Journée Mondiale des Réfugiés

Ouverture de la conférence du HCR
« Quelle place pour les réfugiés en Europe ? »

Institut Goethe

Jeudi 18 juin 2009

Seul le prononcé fait foi

Monsieur le représentant du Haut Commissaire,
Mesdames et Messieurs les Ambassadeurs,
Mesdames et Messieurs,

Je voudrais d’abord remercier M. Francisco GALINDO VELEZ, représentant du Haut Commissaire des Nations Unies pour les Réfugiés, pour m’avoir convié, à l’occasion de cette journée mondiale du réfugié à ouvrir la conférence qu’il organise sur la place des réfugiés en Europe. La date du 18 juin, choisie pour l’organisation de cette conférence, est une date importante et symbolique en France : on pense naturellement à l’appel lancé le 18 juin 1940, depuis Londres, par un célèbre exilé français, le général de Gaulle.

Je voudrais également remercier le directeur de l’Institut Goethe pour avoir bien voulu nous accueillir dans cette prestigieuse institution.

L’invitation que m’a adressée le HCR d’ouvrir les travaux de cette conférence porte témoignage des relations étroites et confiantes que la France entretient, depuis de très nombreuses années, avec le Haut Commissariat.

Ces relations ne sont pas seulement personnelles, même si l’excellence des relations est le gage d’une bonne compréhension et d’une coopération efficace ; elles ne sont pas seulement financières, même si la France compte, avec une contribution annuelle de plus de 20 millions de dollars, parmi les principaux contributeurs de l’organisation ; elles sont également institutionnelles : le HCR est représenté au conseil d’administration de l’Office français pour la protection des réfugiés et des apatrides (OFPRA) et le Haut Commissariat dispose du pouvoir – remarquable au regard du caractère national de tout système juridictionnel – de désigner des juges assesseurs (ils sont 40) participant, avec voie délibérative, aux formations de jugement de la Cour nationale du droit d’asile (CNDA).

Par-delà ces liens traditionnels qui unissent le HCR à la France, je veux redire ici l’importance que les autorités françaises attachent au rôle et aux missions du Haut Commissariat pour les Réfugiés.

Le nombre de réfugiés dans le monde, rappelé à l’instant par le Haut Commissaire pour les Réfugiés, M. António Guterres, ces 10 millions d’hommes, de femmes et d’enfants chassés de leur pays par la guerre ou les persécutions, exilés et confinés pour la plupart dans des camps, amènent à nous interroger sur les actions que nous mettons en oeuvre – nous, la France, nous les États européens – pour éviter ces situations et atténuer ces souffrances.

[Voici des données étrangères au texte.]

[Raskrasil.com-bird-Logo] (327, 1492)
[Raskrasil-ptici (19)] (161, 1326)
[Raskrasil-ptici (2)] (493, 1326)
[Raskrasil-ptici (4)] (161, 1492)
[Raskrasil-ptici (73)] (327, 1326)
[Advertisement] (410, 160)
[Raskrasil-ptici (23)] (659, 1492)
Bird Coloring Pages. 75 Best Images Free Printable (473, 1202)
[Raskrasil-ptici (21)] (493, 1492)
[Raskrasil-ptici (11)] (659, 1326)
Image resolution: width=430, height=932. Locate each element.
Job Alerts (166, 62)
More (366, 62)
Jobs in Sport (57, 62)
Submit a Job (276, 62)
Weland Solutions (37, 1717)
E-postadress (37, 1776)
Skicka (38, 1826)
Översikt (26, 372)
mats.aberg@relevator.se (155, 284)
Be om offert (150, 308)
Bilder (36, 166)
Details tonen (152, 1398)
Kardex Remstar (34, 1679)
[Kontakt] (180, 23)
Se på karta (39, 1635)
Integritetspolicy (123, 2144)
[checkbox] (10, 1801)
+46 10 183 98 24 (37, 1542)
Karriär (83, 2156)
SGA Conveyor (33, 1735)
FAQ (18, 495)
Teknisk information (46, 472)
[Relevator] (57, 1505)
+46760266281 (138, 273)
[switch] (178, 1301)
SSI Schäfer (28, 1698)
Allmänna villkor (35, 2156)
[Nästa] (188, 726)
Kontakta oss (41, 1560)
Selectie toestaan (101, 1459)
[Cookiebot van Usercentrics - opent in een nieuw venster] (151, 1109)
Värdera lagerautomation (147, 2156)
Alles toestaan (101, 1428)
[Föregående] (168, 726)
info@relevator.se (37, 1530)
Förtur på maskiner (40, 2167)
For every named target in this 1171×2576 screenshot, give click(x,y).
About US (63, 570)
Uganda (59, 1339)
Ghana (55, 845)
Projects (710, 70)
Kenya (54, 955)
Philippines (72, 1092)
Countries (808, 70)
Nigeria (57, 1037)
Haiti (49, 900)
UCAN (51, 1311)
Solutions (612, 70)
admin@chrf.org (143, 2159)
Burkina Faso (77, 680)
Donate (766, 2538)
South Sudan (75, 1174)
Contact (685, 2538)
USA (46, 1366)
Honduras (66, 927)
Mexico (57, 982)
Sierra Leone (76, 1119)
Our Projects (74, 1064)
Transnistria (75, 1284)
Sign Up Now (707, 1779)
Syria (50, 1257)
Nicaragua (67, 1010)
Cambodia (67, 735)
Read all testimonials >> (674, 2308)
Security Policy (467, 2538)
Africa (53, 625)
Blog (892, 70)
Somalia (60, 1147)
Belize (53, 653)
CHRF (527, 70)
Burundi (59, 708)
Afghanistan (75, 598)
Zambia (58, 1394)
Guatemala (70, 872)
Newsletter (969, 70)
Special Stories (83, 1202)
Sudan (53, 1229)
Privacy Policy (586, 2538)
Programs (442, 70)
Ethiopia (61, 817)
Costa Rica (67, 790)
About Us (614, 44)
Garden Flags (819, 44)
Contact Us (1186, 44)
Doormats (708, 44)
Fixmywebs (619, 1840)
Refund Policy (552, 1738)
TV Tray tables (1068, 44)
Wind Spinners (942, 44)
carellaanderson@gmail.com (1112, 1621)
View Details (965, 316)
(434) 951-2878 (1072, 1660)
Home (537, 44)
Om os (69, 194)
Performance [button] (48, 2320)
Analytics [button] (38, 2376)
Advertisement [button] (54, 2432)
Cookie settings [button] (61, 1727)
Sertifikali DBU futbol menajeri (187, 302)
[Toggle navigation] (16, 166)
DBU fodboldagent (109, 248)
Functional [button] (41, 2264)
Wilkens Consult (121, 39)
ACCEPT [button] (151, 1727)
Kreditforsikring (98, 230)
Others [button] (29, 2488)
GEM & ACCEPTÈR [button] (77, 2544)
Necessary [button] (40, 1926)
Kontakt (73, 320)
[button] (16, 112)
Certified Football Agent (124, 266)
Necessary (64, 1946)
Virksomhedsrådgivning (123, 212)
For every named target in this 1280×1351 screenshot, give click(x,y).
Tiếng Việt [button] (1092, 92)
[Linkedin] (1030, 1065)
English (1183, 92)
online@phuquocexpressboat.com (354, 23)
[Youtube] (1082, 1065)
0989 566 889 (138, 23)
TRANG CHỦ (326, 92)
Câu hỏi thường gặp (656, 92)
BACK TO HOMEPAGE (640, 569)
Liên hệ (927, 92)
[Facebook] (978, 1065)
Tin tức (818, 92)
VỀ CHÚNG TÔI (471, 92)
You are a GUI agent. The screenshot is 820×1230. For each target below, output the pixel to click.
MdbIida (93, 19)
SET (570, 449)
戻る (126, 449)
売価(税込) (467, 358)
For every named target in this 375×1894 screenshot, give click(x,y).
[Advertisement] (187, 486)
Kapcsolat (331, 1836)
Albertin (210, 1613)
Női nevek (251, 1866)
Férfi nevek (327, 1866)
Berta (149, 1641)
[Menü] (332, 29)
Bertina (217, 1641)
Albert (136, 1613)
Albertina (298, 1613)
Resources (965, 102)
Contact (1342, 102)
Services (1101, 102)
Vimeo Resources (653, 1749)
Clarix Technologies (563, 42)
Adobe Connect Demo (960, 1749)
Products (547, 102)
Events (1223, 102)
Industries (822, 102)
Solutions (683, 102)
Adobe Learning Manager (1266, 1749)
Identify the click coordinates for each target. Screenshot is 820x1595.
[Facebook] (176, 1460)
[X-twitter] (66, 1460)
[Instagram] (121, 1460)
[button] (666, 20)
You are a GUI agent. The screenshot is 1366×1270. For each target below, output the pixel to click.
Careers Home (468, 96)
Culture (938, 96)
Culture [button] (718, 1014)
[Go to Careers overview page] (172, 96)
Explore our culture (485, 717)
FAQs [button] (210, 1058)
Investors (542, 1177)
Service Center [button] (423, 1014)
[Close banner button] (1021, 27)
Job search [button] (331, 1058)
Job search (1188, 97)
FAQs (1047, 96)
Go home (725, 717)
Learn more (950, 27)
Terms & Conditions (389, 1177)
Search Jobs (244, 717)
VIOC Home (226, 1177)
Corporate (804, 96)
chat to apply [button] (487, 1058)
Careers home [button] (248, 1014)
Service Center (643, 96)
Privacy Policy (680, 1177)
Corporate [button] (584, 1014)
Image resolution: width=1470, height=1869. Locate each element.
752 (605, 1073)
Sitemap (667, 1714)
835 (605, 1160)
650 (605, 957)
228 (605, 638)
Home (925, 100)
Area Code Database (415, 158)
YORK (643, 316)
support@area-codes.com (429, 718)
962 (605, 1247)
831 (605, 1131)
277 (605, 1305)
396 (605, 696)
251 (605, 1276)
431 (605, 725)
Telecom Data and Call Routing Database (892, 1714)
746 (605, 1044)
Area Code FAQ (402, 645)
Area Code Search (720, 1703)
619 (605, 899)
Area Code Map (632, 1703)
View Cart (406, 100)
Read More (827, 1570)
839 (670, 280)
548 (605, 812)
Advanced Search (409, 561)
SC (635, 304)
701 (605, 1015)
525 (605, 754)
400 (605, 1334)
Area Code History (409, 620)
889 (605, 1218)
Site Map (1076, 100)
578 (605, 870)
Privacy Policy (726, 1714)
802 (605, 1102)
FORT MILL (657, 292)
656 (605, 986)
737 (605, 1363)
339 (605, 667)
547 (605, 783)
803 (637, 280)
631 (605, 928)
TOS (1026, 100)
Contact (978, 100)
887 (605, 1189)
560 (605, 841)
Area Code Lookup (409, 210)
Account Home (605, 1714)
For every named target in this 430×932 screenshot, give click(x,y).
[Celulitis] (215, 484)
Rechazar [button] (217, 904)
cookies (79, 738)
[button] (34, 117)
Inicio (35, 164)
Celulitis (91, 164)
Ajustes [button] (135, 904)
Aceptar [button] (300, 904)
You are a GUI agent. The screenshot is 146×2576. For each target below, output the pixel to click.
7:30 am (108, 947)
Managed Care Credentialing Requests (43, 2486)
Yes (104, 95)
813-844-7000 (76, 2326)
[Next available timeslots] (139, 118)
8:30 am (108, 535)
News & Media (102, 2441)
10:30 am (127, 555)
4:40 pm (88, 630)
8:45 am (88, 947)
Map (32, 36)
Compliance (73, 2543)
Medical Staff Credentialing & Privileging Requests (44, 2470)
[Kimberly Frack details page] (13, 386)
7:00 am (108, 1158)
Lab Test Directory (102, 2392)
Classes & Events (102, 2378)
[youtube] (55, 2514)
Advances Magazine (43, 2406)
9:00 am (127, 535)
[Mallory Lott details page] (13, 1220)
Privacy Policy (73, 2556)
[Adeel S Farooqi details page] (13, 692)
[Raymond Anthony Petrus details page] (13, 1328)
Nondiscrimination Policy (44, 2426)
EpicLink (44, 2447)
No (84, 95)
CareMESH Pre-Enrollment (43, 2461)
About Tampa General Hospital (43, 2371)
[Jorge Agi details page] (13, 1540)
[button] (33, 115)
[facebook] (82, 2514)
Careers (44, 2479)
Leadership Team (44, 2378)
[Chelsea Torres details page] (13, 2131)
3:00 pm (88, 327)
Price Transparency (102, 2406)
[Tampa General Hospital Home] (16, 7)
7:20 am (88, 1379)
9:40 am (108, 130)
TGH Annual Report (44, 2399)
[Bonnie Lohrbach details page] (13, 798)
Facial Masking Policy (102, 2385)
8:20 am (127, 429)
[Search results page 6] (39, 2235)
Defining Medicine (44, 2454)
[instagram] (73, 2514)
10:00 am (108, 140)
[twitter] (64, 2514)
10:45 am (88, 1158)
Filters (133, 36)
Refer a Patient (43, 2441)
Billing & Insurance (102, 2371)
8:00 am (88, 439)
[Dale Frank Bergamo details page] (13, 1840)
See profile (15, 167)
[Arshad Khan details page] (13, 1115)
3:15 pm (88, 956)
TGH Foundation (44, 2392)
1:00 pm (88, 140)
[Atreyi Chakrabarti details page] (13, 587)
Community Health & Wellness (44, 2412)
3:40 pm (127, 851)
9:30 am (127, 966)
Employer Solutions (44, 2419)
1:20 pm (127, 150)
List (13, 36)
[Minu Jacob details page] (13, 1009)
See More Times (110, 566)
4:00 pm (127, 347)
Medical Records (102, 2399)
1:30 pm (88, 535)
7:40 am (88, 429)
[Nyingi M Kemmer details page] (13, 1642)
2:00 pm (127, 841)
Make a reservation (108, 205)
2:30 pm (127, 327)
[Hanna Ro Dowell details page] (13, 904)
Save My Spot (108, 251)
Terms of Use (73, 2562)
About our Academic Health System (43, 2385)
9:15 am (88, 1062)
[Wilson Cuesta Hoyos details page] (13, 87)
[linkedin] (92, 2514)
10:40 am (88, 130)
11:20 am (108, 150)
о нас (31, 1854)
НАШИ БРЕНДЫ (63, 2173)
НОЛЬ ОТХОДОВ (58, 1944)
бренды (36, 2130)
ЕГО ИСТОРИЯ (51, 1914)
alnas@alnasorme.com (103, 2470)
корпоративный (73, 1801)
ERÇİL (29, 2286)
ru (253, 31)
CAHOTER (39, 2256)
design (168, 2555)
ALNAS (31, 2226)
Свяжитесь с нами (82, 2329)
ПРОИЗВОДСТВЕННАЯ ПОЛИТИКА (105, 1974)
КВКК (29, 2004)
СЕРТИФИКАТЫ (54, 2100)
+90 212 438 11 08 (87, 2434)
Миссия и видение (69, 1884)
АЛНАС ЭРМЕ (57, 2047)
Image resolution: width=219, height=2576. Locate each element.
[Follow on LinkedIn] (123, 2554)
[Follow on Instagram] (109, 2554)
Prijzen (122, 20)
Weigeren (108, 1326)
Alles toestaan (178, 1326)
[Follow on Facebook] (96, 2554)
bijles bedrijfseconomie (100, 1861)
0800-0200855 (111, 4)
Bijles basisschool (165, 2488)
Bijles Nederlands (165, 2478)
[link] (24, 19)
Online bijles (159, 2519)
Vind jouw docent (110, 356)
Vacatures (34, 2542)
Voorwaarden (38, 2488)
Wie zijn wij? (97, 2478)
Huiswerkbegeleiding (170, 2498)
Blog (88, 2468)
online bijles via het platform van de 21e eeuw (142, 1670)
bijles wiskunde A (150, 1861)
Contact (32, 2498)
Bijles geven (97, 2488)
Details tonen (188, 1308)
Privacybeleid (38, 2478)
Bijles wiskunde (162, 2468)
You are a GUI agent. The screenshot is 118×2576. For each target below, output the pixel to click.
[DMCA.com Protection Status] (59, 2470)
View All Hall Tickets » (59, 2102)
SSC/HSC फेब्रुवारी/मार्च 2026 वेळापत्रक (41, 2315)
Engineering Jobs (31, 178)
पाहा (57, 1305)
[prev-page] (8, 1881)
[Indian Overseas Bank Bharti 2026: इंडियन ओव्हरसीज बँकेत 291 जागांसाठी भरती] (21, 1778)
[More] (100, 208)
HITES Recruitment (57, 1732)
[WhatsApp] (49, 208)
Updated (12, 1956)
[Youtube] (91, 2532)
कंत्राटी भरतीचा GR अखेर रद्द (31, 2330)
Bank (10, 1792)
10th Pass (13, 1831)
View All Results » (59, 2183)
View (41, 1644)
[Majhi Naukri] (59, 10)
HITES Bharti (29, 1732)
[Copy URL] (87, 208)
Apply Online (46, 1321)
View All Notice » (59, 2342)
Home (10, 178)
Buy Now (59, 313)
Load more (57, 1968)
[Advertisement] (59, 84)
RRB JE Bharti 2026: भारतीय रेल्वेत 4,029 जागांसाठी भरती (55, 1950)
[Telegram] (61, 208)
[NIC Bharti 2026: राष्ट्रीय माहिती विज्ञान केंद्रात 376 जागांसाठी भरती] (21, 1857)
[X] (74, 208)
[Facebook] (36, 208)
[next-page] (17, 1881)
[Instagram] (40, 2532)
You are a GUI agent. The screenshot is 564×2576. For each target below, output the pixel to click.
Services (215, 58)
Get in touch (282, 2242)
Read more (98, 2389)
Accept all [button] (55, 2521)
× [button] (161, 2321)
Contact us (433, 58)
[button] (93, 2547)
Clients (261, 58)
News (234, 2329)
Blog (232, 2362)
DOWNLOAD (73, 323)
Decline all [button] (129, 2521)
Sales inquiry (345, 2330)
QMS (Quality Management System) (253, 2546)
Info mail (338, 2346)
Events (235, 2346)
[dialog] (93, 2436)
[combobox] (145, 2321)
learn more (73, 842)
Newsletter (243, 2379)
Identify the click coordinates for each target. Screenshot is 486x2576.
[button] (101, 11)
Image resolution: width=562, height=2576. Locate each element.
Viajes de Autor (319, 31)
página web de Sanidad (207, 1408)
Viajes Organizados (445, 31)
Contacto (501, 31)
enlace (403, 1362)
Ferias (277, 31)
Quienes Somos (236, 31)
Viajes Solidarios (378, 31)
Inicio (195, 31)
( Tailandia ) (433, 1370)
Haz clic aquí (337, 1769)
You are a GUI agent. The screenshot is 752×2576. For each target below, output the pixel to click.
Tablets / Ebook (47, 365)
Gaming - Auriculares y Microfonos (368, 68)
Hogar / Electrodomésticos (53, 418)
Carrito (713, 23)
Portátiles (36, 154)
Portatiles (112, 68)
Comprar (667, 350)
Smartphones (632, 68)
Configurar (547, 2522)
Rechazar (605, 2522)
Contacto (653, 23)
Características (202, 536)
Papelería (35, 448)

Quelle place pour les réfugiés en Europe ? La forme interrogative adoptée pour le titre de la conférence dit assez, par-delà les actions diplomatiques et l’aide humanitaire, les hésitations et les interrogations que soulève dans les pays européens, épargnés par les conflits, la manière de traiter cette question.

Il est vrai que la question n’est pas simple et que les réponses ne sont pas toujours évidentes. On peut, en cédant à la facilité des bons sentiments, avancer que la solution réside dans l’accueil systématique, par les pays européens, de l’ensemble des réfugiés disséminés sur notre planète. Dans cet esprit, la richesse des pays occidentaux serait suffisante pour y pourvoir. Mais la différence des cultures et des modes de vie, les équilibres fragiles des sociétés d’accueil comme des sociétés d’origine invitent à plus de prudence.

Cette prudence, toutefois, ne peut servir d’excuses à l’inaction et à l’égoïsme. Nous devons prendre notre part, toute notre part, en garantissant l’accès au système européen d’asile et en favorisant l’accueil des réfugiés. Le message sur lequel je voudrais insister aujourd’hui tient en un mot : solidarité.

Cette solidarité présente une double dimension : c’est la solidarité internationale, par le biais classique des opérations de réinstallation ; c’est également, pour tenir compte de la construction de l’Europe de l’asile, la solidarité européenne, par le biais plus novateur de la « redistribution », de la « relocation » ou encore du « transfert intracommunautaire » des réfugiés – l’incertitude de la terminologie souligne bien la nouveauté du concept et, plus encore, de la pratique.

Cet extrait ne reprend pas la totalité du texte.